> PROMPT 1
In the court opinion about the Lazarowitz estate, on what date did the executors file the estate tax return?
> PROMPT 2
Continue the court opinion about the Lazarowitz estate taxes from the point where it stops.

> DOCUMENT SECTION
WISDOM, Circuit Judge:
This case is before the Court on the issue of the liability of the defendant, Carolyn Lazarowitz Brafman, as an alleged transferee of the Estate of Abraham Lazarowitz, for unpaid estate taxes.
The executors of the Estate of Lazarowitz failed to file a timely estate tax return. On July 29, 1952, the executors filed a return with a check for the tax due as shown on the return. June 29, 1955, the Director of Internal Revenue notified the executors that there was a gross deficiency in taxes paid of $19,241.49, together with a penalty of twenty percent. The executors challenged the deficiency in a proceeding in the Tax Court, and the matter was settled by a written stipulation executed on June 11, 1956.

> DATA LISTING
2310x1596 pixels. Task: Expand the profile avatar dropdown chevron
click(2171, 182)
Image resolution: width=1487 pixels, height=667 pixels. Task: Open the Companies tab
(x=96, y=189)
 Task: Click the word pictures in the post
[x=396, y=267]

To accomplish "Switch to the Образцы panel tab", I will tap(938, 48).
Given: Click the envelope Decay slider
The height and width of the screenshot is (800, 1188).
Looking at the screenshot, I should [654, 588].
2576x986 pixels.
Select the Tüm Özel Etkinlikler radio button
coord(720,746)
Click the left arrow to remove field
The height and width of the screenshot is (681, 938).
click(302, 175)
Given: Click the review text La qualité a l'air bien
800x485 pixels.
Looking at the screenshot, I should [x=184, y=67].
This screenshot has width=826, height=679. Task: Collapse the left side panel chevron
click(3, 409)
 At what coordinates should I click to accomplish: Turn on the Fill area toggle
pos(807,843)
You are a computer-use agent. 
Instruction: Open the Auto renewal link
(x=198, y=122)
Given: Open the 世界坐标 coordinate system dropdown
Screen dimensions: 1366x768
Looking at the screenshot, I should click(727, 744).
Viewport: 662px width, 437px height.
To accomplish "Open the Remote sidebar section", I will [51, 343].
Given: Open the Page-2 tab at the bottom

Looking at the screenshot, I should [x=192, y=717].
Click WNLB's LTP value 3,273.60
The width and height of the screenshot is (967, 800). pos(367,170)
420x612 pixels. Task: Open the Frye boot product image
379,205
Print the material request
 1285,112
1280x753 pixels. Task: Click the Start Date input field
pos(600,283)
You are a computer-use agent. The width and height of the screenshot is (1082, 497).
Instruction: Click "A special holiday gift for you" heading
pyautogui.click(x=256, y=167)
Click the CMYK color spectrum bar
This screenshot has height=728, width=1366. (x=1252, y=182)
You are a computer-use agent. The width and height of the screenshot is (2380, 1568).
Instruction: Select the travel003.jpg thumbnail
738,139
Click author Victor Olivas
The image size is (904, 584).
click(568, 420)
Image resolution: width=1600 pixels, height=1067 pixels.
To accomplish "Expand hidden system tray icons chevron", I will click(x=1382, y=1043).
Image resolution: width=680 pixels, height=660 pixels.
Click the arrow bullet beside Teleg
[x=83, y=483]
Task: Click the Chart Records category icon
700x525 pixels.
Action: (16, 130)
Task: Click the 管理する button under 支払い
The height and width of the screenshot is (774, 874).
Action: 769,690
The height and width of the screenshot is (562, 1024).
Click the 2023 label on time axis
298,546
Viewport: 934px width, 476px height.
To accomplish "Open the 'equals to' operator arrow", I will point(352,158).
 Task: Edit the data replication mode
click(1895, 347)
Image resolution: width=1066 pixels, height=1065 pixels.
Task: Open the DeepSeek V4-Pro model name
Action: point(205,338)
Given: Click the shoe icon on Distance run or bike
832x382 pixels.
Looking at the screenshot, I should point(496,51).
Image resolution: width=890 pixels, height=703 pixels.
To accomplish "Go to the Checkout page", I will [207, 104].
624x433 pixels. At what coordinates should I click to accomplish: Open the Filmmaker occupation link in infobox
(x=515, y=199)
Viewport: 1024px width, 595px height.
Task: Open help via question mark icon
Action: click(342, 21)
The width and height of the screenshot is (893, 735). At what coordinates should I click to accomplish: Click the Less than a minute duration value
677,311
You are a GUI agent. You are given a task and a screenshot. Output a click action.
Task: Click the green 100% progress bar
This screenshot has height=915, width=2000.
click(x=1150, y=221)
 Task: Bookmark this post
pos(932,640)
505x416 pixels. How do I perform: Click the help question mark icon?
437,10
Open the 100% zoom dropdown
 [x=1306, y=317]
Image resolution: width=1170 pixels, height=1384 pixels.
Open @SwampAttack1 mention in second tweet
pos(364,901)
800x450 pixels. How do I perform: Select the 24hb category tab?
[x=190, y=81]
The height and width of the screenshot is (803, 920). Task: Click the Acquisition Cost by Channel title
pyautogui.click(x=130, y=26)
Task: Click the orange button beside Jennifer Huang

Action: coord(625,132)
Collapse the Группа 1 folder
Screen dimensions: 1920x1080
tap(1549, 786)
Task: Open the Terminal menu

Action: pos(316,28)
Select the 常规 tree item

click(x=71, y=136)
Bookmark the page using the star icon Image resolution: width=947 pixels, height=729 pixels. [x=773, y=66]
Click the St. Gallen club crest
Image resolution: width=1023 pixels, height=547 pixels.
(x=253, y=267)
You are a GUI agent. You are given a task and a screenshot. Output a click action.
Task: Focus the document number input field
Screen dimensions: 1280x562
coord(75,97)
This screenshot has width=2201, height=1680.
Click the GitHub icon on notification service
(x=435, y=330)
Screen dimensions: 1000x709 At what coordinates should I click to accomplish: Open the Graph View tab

> WRITTEN RESPONSE 1
July 29, 1952

> WRITTEN RESPONSE 2
The United States filed this suit for collection against Carolyn Brafman, as transferee, July 23, 1962. The Government contends that her contingent interest passed to Carolyn at the time of her father's death, and that the value of the interest as of that moment is ascertainable by recognized actuarial principles based upon the joint life expectancy of Carolyn and her mother. The Government seeks to collect its assessment against Carolyn Brafman on the theory that she holds the proceeds of the policies in trust. The Government concedes that a suit against her based on her personal liability would be barred by the statute limitations. Mrs. Brafman contends that the value of her contingent interest at the date of the decedent's death was too speculative to be ascertainable. She denies that the payments she receives are subject to a trust for the payment of the estate tax. The district court entered judgment for the Government for $6,136.23 Mrs. Brafman had already received plus $3,933.70 withheld by the insurance company. The Court held that future amounts receivable by Mrs. Brafman must be turned over to the United States until the entire tax deficiency is extinguished.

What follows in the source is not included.